AVアンプはピュアオーディオ用にも使えるか?~現実的な問題を検討する

●魅力的なオーディオ批評のために

 だいぶ前のことですが、丸谷才一さんが音楽評論家の吉田秀和さんに、イギリスの作家ジョージ・バーナード・ショー(George Bernard Shaw 1856 - 1950)の音楽評についてどう思うかを聞きましたら、吉田さんは言下にこう答えられました。

「すごいよ。だってうまいこと言うもの。批評家はやはりうまいこと言わなくちゃ」

 バーナード・ショーは若いころに音楽批評も書いていたのです。そして、この答えを聞いた丸谷さんは、吉田さんについてこんなことを書いています。

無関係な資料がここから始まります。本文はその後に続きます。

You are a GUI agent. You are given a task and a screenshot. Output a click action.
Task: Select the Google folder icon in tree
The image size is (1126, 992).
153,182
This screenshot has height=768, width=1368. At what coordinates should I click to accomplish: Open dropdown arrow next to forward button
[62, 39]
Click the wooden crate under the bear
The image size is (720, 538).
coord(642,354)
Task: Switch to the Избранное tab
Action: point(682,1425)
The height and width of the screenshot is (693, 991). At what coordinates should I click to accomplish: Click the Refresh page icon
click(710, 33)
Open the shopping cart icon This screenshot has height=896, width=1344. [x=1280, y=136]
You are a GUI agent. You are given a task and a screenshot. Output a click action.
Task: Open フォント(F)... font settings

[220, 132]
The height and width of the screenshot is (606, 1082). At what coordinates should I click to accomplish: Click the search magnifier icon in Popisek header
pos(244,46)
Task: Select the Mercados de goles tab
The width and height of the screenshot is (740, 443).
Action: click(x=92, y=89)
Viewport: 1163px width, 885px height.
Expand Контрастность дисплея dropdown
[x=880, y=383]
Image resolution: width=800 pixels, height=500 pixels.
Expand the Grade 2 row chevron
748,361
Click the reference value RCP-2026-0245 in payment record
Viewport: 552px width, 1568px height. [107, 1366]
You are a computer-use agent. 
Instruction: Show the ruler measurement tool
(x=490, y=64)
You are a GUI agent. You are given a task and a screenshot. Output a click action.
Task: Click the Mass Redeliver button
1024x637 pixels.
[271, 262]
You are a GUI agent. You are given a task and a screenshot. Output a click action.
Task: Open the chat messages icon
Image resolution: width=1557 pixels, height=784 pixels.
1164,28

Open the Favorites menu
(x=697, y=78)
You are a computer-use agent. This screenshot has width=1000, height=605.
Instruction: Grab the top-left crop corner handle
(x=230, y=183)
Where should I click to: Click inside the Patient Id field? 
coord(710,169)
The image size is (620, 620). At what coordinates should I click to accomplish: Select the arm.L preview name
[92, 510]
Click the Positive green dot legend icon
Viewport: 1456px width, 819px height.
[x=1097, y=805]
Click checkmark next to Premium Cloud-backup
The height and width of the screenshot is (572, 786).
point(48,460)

― 吉田さんの音楽評論がなぜあんなに人気があるのか、わかったと思いました。つまり「うまいこと」を言っている。音楽と人間についての真実をうんと上手な言いまわし、鋭くてしゃれた小気味よい言い方で語っているからですね。すなわち詩人だからだ、と言い直してもいいけれど。―

 これは、丸谷才一さんのいちばん新しい著書『あいさつは一仕事』(朝日新聞出版)に収録されている、吉田秀和さんの文化勲章受賞を祝う会での祝辞の一節です。吉田秀和さんの音楽批評は、もちろん私もたくさん読んで感心させられるものが多いのですが、以前、こんな不満を書いたこともあります。
「吉田さんの批評は生の音楽を聴いて書かれたものと同じくらい、いやそれ以上にレコードで聴いて書かれたものが多いはずなのですが、その再生装置について触れた文章はほとんどまったくといっていいほどないのは、とても残念に思います」
 
 それはともかく、丸谷さんの吉田さん評には、オーディオ関係者が反省しなくてはならない重要な問題点が含まれています。オーディオ雑誌の記事が面白くないのは、「音楽と人間についての真実をうんと上手な言いまわし」で書いていないからかもしれない、ということです。まあ“うんと上手”ではなくても、多少でもうまく書かなければ誰も読んでくれなくなる、そういう意識をもって書かなくてはいけないでしょうね。それが、音楽批評と肩を並べるオーディオ批評を生む基本ではないかと思います。

●ピュアオーディオとAVシステムは同居できるか

 あまり元気のないピュアオーディオ(音楽を聴くためだけのオーディオ)に比べ、AV関連分野は、ブルーレイ(Blu-ray)・ディスクの普及、3D映像の登場、地上デジタルへの移行と大きな話題が重なって、元気一杯。この長い景気低迷期を家電の雄として牽引しているといっても過言ではありません。
 ここで問題になるのが、AV系の音のシステムとピュアオーディオは両立できるか、あるいは厳然と分けるべきかということです。しかし、特別な視聴室をもっている人は別にして、テレビやAVソフトを見るシステムと、オーディオを聴くシステムを別にすることは一般家庭では難しいと思います。そこで今日は、AVシステムとオーディオシステムは兼用できるかどうかについて考えてみたいと思います。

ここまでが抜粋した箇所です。